● Problem
From the line that contains "Task: Open Mixed Models analyses" through the end of the records below, write out each line exactly as it appears, but not the pictures.
* * *
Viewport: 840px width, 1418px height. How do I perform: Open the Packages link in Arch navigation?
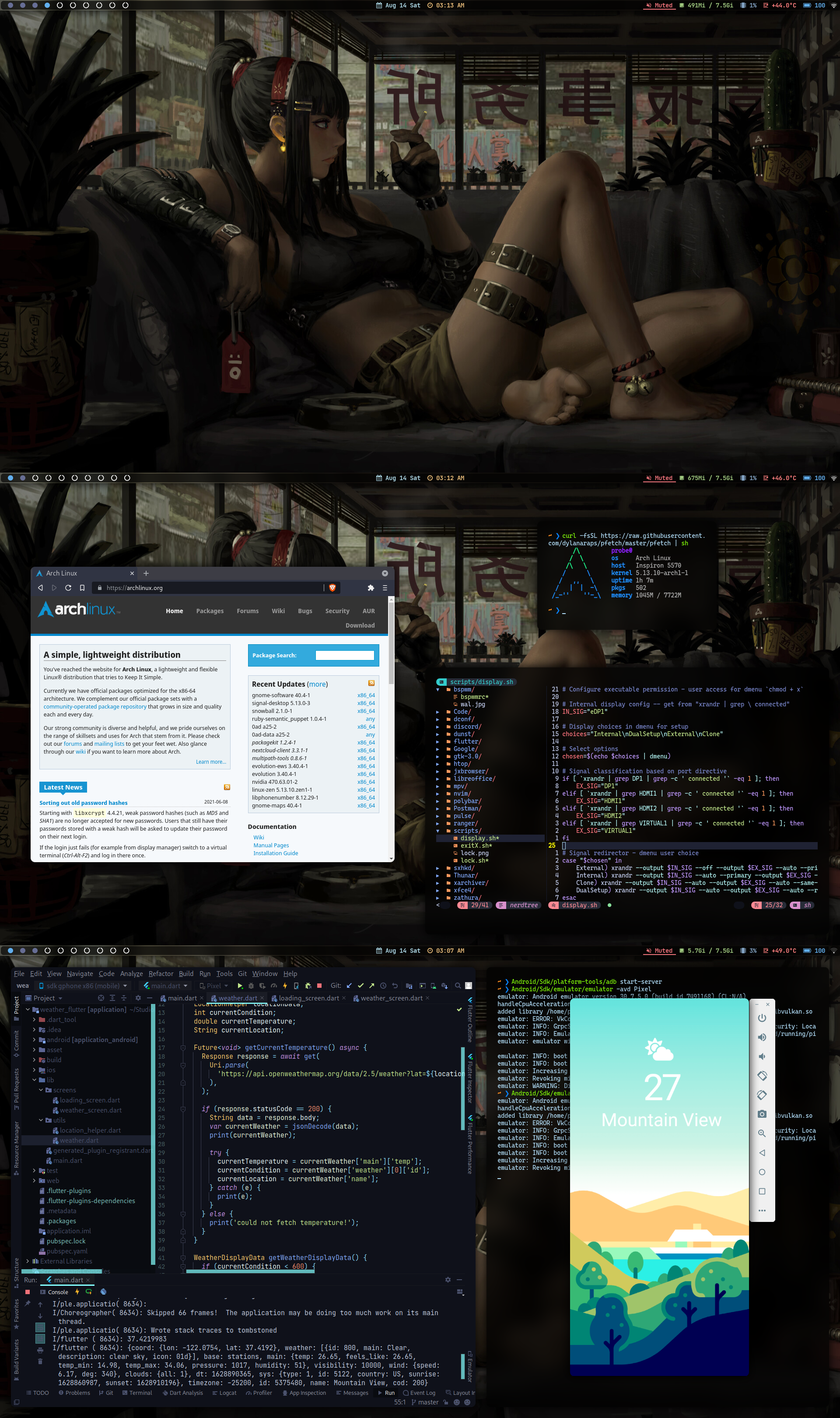coord(210,611)
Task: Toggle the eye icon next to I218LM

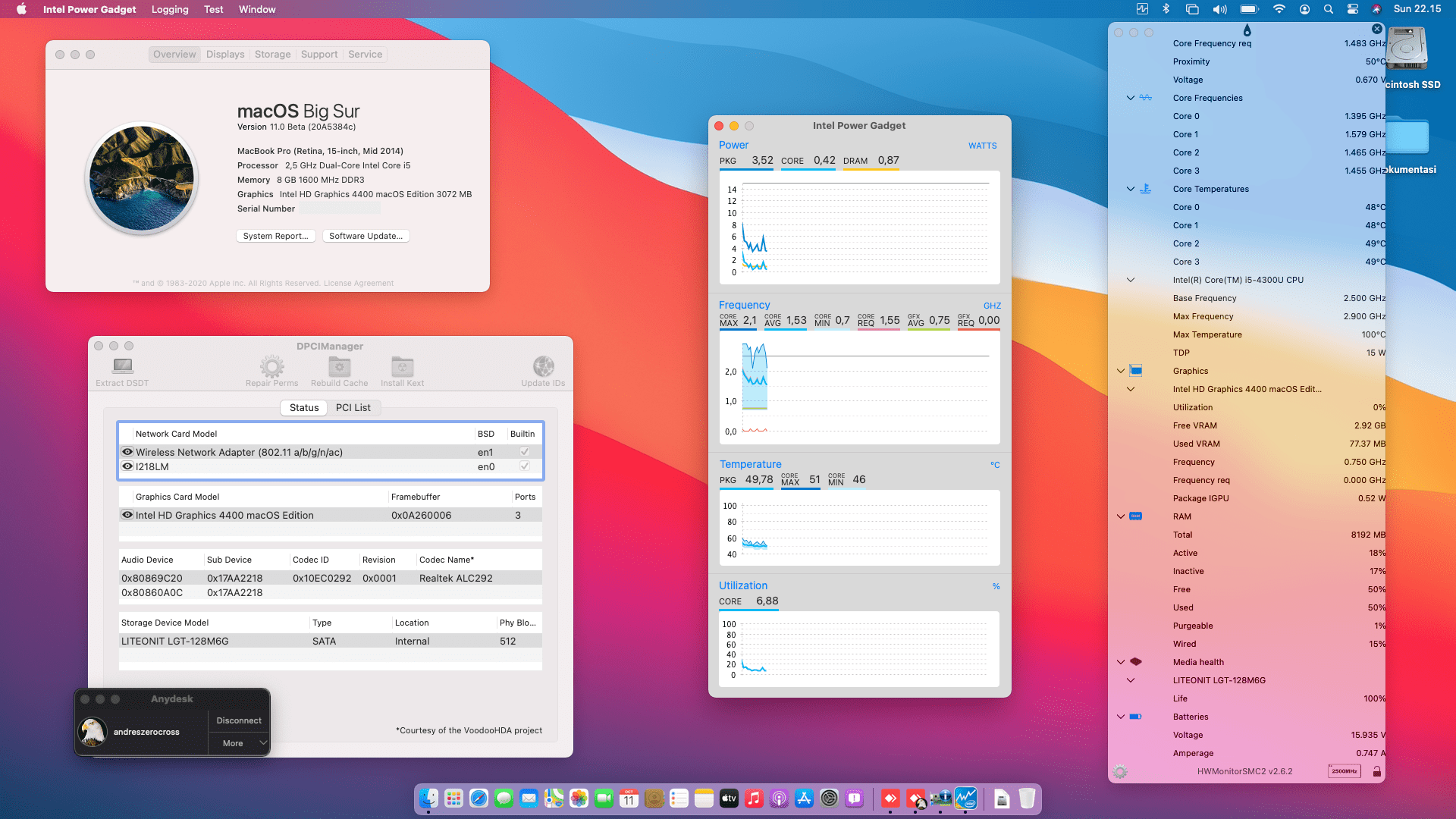Action: click(x=127, y=466)
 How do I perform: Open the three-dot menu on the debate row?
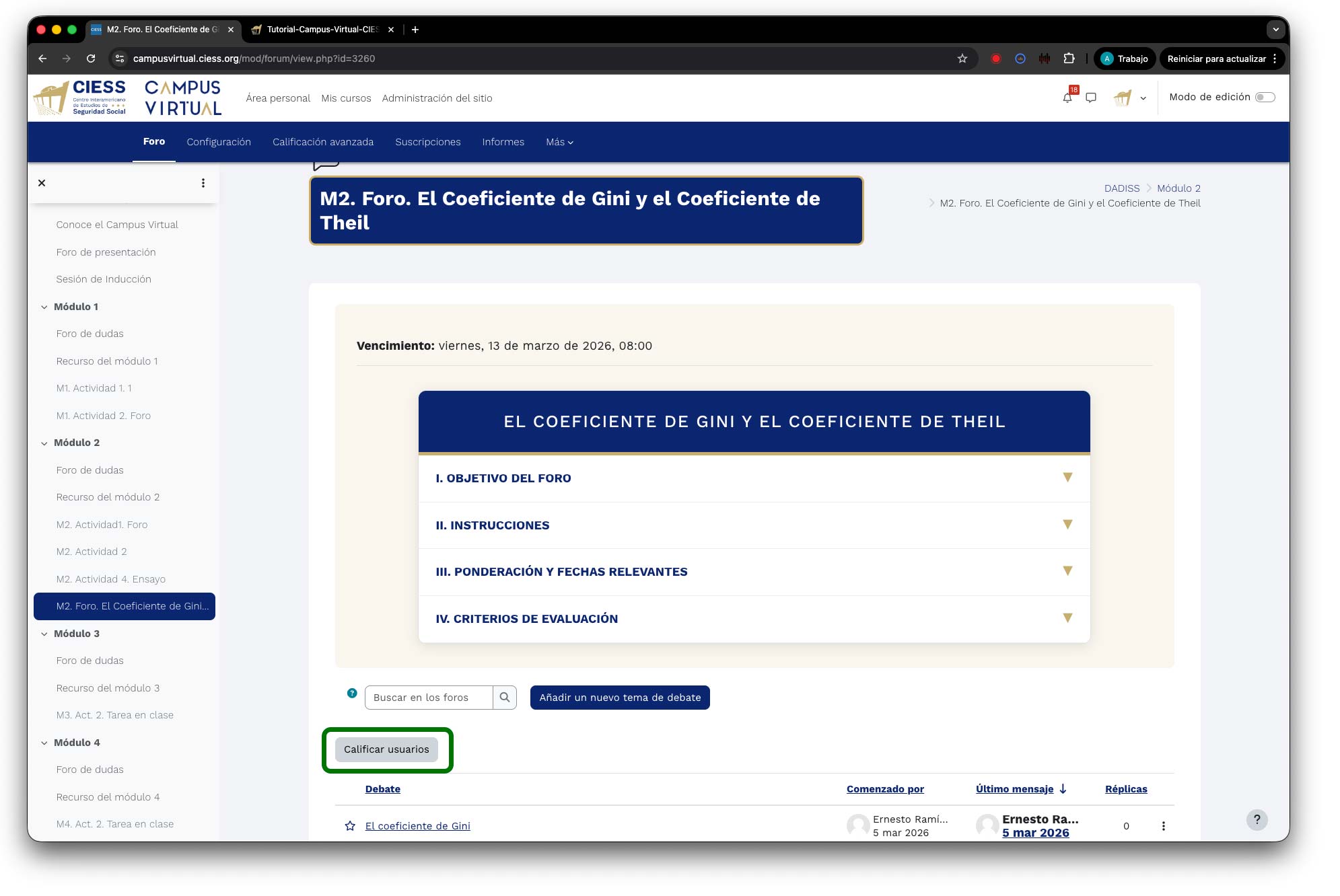1165,825
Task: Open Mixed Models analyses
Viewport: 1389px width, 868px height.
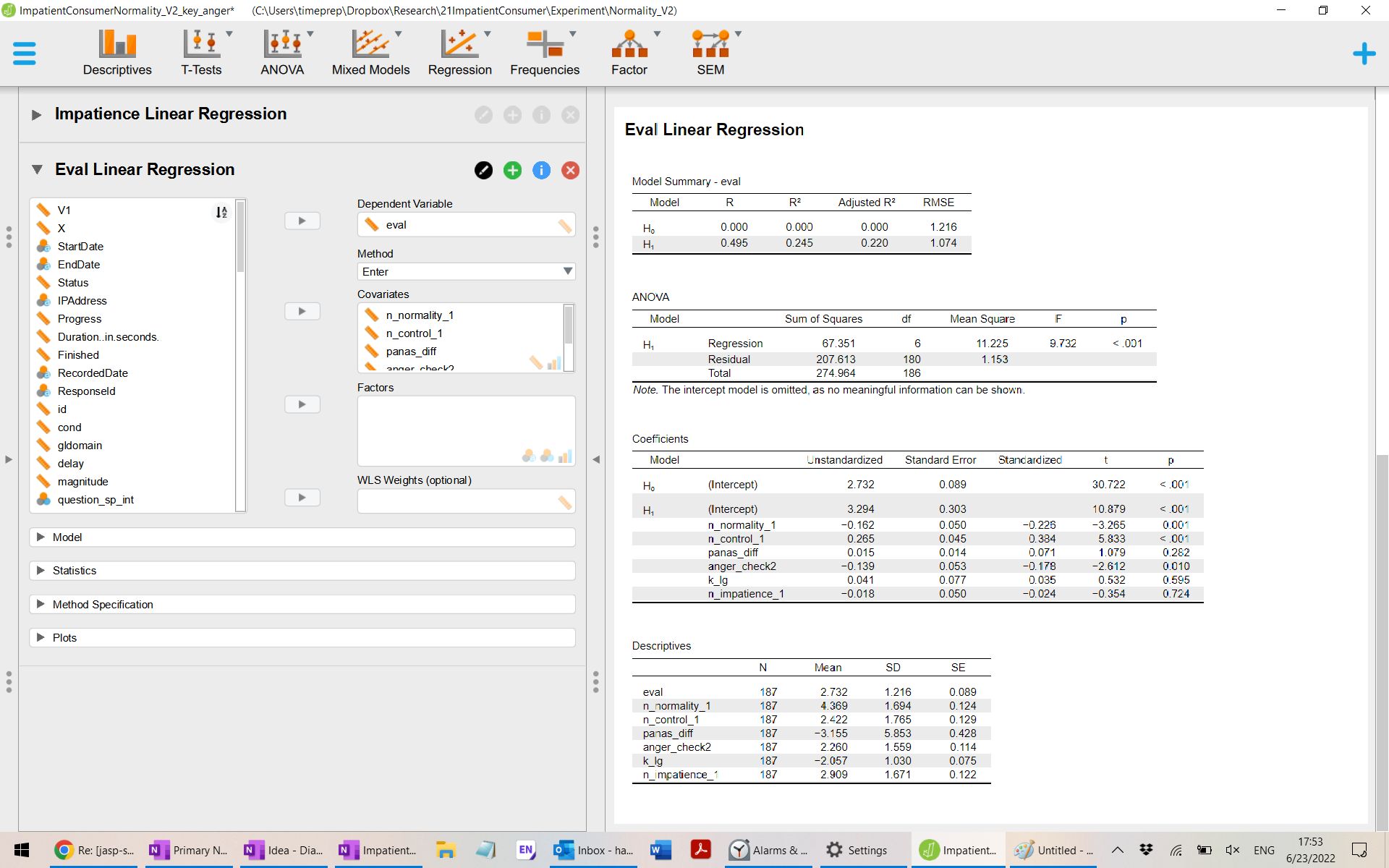Action: [370, 53]
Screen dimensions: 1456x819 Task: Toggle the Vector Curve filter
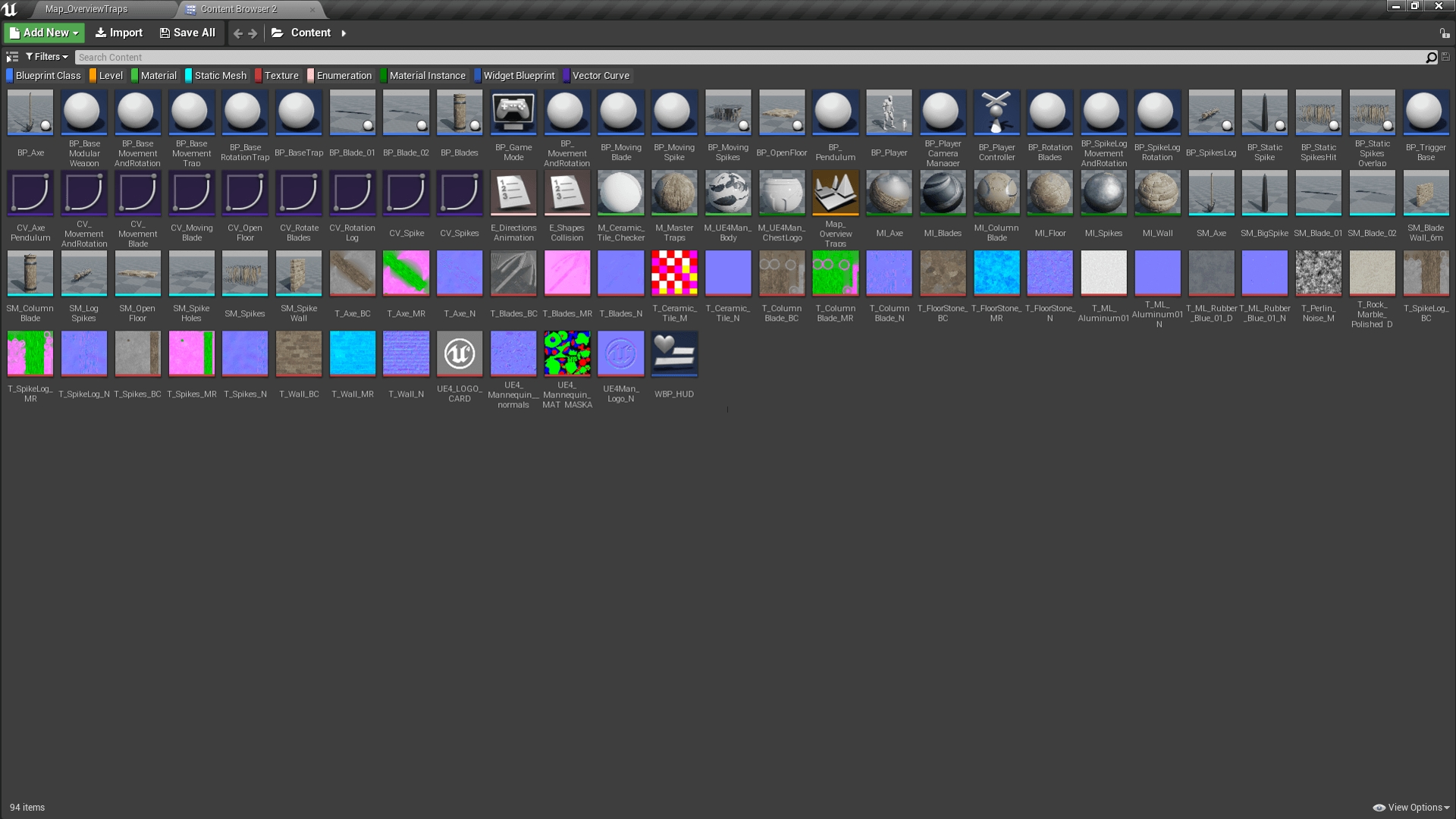point(597,76)
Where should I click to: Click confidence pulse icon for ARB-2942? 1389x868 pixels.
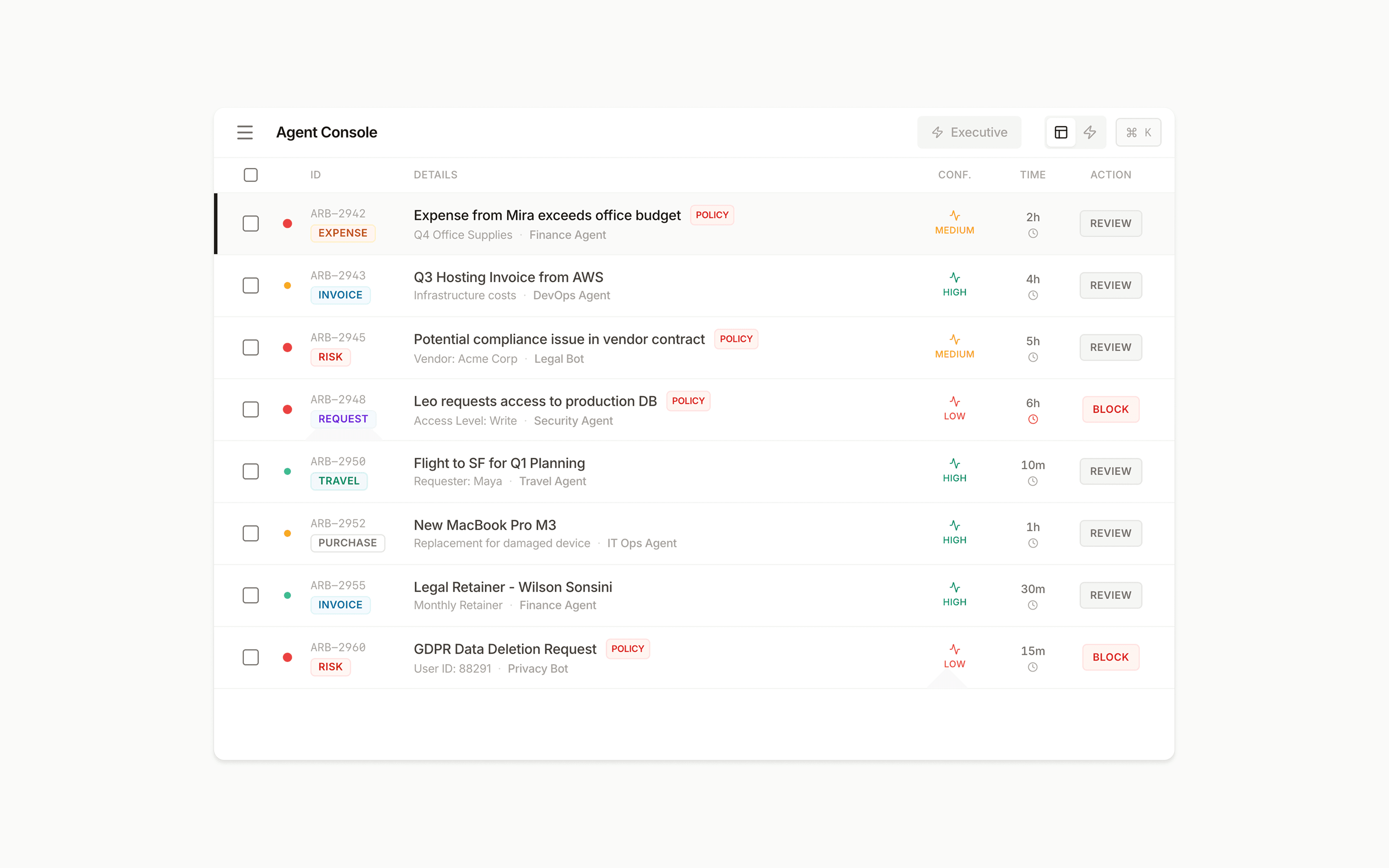pos(955,216)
* * *
● Task answer
Task: Open Mixed Models analyses
Viewport: 1389px width, 868px height.
Action: [370, 53]
Screen dimensions: 1456x819 Task: Toggle the Vector Curve filter
point(597,76)
Where should I click to: Click confidence pulse icon for ARB-2942? 1389x868 pixels.
pos(955,216)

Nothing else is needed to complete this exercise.